*** Block opens ***
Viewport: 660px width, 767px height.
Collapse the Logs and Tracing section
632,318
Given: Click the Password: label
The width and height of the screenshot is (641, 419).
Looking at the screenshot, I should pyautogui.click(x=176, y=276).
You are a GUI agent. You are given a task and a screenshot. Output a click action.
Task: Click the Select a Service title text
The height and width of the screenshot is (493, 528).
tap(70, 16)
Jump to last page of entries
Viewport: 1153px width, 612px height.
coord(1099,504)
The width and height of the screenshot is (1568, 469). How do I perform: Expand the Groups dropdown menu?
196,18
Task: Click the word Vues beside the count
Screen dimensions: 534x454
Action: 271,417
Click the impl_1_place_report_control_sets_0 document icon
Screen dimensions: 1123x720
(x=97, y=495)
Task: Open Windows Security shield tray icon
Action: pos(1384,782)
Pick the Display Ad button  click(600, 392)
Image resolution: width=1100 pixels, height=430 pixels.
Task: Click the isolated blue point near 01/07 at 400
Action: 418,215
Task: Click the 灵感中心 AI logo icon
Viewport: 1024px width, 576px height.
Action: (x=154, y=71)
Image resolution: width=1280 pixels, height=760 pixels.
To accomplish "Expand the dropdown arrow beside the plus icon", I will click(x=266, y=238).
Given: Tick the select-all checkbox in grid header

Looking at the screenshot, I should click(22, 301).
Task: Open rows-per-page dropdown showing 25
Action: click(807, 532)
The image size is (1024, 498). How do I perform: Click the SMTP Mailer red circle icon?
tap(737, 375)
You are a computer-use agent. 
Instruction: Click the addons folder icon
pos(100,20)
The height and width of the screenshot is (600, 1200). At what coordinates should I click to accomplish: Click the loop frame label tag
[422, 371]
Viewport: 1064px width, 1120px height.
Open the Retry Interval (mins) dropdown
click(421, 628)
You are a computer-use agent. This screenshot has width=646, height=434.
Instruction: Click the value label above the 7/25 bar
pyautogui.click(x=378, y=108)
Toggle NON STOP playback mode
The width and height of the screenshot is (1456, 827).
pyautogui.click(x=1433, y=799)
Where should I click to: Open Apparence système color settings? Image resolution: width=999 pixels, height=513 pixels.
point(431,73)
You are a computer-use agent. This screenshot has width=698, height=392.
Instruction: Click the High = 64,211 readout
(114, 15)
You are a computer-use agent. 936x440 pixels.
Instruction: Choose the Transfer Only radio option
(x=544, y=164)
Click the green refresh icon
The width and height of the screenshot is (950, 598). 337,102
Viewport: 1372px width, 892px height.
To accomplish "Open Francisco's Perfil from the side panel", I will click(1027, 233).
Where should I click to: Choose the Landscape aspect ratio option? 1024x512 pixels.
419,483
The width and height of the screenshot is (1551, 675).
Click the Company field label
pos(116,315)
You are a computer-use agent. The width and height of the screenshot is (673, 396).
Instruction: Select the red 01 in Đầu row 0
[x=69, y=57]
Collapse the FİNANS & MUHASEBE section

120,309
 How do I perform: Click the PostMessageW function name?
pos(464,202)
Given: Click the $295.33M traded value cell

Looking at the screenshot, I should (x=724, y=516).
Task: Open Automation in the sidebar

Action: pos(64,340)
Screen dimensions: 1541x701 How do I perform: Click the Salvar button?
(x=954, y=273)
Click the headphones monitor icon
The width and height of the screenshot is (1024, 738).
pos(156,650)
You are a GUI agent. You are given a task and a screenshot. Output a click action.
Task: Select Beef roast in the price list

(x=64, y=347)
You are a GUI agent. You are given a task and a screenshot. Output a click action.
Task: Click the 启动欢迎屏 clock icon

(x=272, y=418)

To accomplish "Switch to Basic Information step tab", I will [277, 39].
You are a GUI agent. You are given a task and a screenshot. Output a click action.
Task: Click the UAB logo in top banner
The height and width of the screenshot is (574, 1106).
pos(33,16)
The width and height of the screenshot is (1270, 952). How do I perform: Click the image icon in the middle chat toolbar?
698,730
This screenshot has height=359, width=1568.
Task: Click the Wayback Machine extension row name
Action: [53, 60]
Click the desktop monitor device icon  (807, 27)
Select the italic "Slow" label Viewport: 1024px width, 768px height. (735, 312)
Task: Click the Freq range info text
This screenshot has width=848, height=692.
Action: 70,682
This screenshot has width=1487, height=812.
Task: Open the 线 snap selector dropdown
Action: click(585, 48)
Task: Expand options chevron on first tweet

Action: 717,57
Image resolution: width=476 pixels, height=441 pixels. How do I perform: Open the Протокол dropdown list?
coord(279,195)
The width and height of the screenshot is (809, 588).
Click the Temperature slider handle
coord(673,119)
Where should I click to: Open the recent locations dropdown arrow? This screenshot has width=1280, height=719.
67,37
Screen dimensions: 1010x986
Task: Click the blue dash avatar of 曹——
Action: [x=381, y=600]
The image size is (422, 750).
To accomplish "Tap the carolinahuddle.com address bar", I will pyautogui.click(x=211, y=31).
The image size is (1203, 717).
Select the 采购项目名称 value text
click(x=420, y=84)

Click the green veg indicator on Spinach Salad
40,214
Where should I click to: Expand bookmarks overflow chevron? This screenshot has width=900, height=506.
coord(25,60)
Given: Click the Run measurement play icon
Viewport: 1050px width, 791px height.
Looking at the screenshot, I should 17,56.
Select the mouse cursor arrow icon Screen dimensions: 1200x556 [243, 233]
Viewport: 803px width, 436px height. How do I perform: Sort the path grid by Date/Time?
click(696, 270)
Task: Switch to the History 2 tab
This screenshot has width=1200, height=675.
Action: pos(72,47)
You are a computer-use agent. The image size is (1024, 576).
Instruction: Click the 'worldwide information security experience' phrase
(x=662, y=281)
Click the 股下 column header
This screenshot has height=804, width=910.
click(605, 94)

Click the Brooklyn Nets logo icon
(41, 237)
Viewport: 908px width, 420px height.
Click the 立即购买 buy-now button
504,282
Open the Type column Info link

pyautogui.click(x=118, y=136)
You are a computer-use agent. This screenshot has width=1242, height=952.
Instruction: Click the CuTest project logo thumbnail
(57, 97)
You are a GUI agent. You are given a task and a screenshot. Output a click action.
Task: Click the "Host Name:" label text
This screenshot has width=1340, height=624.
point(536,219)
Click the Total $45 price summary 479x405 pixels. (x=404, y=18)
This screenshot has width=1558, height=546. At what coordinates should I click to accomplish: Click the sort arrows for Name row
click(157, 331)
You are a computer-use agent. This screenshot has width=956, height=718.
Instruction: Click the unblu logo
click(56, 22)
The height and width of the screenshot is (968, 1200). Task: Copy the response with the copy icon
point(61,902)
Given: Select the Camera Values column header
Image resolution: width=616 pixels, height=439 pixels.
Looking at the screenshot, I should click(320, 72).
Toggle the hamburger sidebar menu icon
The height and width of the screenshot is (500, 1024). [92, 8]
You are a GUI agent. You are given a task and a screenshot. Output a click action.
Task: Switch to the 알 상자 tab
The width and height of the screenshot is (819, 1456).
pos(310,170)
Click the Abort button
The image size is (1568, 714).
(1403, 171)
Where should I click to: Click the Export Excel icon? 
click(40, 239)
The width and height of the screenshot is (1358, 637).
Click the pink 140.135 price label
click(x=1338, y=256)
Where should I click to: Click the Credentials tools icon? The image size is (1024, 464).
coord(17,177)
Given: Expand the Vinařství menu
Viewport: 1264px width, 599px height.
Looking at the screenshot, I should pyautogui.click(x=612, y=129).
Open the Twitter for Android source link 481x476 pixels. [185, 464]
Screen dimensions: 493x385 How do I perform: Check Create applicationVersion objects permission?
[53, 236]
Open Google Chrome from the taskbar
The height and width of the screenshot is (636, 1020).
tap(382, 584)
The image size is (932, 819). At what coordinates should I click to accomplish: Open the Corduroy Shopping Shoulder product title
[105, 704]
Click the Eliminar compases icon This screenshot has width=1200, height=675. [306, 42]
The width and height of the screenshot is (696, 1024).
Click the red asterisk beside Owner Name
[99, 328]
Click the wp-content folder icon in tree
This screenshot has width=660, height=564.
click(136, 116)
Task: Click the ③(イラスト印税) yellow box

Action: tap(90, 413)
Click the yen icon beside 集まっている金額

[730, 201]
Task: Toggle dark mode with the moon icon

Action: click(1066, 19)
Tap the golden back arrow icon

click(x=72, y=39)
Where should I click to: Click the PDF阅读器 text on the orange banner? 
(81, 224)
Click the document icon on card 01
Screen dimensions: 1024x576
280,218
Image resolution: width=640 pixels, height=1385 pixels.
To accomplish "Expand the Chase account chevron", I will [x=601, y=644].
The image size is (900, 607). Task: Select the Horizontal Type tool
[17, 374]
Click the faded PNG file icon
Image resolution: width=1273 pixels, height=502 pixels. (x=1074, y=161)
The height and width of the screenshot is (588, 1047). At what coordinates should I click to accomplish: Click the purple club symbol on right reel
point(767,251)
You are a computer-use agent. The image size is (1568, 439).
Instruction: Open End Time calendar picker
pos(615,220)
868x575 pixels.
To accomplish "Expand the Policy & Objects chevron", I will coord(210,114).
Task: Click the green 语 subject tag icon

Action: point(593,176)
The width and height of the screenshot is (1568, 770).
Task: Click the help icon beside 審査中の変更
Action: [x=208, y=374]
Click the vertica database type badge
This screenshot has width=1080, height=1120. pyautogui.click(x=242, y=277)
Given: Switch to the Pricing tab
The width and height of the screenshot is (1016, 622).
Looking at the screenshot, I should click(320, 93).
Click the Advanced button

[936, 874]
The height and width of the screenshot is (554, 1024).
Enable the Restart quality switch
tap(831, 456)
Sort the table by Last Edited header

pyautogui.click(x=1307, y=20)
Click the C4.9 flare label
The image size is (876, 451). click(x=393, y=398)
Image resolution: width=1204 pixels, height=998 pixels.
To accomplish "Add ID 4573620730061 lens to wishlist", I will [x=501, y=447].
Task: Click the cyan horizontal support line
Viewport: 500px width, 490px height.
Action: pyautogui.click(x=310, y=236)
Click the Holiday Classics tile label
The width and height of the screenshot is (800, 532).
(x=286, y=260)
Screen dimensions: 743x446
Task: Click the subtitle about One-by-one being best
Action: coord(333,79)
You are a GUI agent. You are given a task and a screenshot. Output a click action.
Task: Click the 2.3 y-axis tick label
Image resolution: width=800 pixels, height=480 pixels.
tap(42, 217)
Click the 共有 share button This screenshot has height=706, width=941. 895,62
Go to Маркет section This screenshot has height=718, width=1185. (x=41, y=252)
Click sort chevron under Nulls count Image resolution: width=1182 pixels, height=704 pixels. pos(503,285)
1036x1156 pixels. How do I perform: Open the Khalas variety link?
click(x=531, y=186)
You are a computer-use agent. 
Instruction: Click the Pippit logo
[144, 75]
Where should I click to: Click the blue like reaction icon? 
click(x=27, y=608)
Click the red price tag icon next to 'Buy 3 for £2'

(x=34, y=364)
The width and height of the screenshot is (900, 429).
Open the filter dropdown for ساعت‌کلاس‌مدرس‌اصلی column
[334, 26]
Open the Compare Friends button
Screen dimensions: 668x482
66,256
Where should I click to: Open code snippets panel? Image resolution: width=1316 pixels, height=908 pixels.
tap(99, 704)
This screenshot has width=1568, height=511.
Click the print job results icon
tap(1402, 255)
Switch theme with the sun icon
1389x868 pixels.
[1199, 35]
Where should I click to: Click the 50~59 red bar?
*** Block closes ***
Transcribe the records above exactly, beginning at the line that contains "The width and height of the screenshot is (809, 588)." and ending with the line that contains "The image size is (422, 750).", both included, and nothing else.

Completed exercise:
The width and height of the screenshot is (809, 588).
Click the Temperature slider handle
coord(673,119)
Where should I click to: Open the recent locations dropdown arrow? This screenshot has width=1280, height=719.
67,37
Screen dimensions: 1010x986
Task: Click the blue dash avatar of 曹——
Action: [x=381, y=600]
The image size is (422, 750).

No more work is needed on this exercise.